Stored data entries
******************************

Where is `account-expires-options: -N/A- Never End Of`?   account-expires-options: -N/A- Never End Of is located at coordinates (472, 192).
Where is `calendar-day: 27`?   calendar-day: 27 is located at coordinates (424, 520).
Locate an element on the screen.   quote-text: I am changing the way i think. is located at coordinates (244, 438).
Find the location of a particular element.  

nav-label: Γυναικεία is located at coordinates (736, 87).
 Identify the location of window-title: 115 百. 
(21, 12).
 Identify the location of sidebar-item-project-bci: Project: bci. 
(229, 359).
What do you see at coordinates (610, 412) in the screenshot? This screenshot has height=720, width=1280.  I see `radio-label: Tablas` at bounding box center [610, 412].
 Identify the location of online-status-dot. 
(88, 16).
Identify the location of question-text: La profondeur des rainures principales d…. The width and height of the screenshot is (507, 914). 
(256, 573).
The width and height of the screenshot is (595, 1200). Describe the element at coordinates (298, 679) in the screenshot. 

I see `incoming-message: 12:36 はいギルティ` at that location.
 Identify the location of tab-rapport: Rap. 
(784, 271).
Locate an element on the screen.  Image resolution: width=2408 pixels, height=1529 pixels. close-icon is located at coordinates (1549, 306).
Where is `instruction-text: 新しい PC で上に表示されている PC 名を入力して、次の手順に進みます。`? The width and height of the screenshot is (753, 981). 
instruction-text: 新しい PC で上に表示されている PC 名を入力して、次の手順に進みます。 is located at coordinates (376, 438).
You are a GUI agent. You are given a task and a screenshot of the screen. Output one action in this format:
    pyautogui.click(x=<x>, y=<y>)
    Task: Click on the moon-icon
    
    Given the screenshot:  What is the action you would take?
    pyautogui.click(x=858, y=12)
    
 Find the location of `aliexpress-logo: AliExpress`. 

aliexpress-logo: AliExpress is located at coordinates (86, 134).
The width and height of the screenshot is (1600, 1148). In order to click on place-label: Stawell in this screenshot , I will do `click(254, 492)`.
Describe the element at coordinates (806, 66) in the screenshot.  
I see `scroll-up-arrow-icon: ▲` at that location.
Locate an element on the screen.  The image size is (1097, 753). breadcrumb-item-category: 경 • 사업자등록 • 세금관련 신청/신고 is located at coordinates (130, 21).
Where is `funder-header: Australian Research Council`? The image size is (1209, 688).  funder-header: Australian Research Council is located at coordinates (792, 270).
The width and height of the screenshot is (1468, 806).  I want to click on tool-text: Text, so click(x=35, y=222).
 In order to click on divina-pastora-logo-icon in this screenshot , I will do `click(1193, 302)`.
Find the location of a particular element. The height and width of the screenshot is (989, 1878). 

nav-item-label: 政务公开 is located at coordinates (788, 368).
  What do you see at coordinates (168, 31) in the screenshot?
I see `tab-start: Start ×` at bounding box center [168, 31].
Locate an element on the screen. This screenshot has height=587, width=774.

******************************

Give the data from the line containing "Identify the location of question-text: La" up to and including the line containing "(784, 271)." as a Markdown table with the columns Row and Line, leaving out blank lines.

| Row | Line |
|---|---|
| 1 | Identify the location of question-text: La profondeur des rainures principales d…. The width and height of the screenshot is (507, 914).  |
| 2 | (256, 573). |
| 3 | The width and height of the screenshot is (595, 1200). Describe the element at coordinates (298, 679) in the screenshot.  |
| 4 | I see `incoming-message: 12:36 はいギルティ` at that location. |
| 5 |  Identify the location of tab-rapport: Rap.  |
| 6 | (784, 271). |